You can find the reference documentation on every data model on https://models.opensource.observer/

OSO Mart Models

These are the final product from the data pipeline, which is served from our API.

For example, you can get a list of oss-directory projects

select
  project_id,
  project_name,
  display_name,
  description
from `YOUR_PROJECT_NAME.oso_production.projects_v1` LIMIT 10

or code metrics by project.

select *
from `YOUR_PROJECT_NAME.oso_production.code_metrics_by_project_v1`
where project_name = 'uniswap'

Remember to replace 'YOUR_PROJECT_NAME' with the name of your project in the query.
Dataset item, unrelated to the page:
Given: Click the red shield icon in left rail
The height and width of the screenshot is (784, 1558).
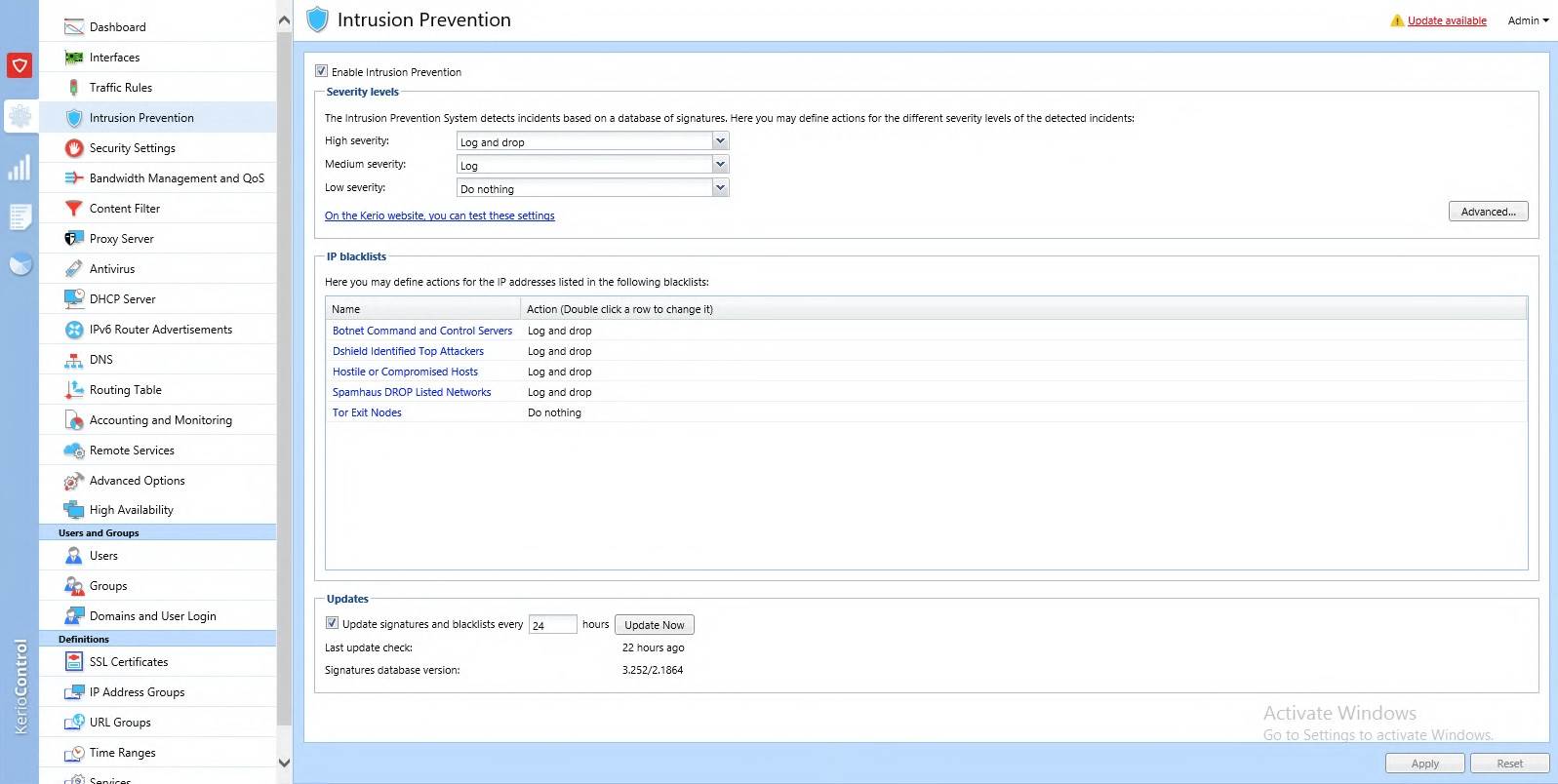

Note: Unless the model name is versioned, expect that the model is unstable and should not be depended on in a live production application.

OSO Staging / Intermediate Models

From source data, we produce a "universal event table", currently stored at int_events. Each event consists of an event_type (e.g. a git commit or contract invocation), to/from artifacts, a timestamp, and an amount.

From this event table, we aggregate events in downstream models to produce our metrics. For example, you may find it cheaper to run queries against int_events_daily_to_project.

SELECT event_source, SUM(amount)
FROM `YOUR_PROJECT_NAME.oso_production.int_events_daily_to_project`
WHERE project_id = 'XSDgPwFuQVcj57ARcKTGrm2w80KKlqJxaBWF6jZqe7w=' AND event_type = 'CONTRACT_INVOCATION_DAILY_COUNT'
GROUP BY project_id, event_source

OSO Playground

Subscribe on BigQuery

We maintain a subset of projects and events in a playground dataset for testing and development. All of the production models are mirrored in this environment.

Source Data

GitHub Data

View on BigQuery

Reference documentation
Code License: MIT.
Data governed by the GitHub terms of service.
Updated hourly

GitHub data is predominantly provided by the incredible GH Archive project, which publishes a public archive of historical events to GitHub.

For example, to count the number of issues opened, closed, and reopened on 2020/01/01:

SELECT event as issue_status, COUNT(*) as cnt FROM (
  SELECT type, repo.name, actor.login,
    JSON_EXTRACT(payload, '$.action') as event,
  FROM `githubarchive.day.20200101`
  WHERE type = 'IssuesEvent'
)
GROUP by issue_status;

Open Source Insights

View on BigQuery

Reference documentation
Data License: CC-BY 4.0

Open Source Insights (aka deps.dev) is a service developed and hosted by Google to help developers better understand the structure, construction, and security of open source software packages. The service examines each package, constructs a full, detailed graph of its dependencies and their properties, and makes the results available to anyone who could benefit from them. The goal is to provide developers with a picture of how their software is put together, how that changes as dependencies change, and what the consequences might be.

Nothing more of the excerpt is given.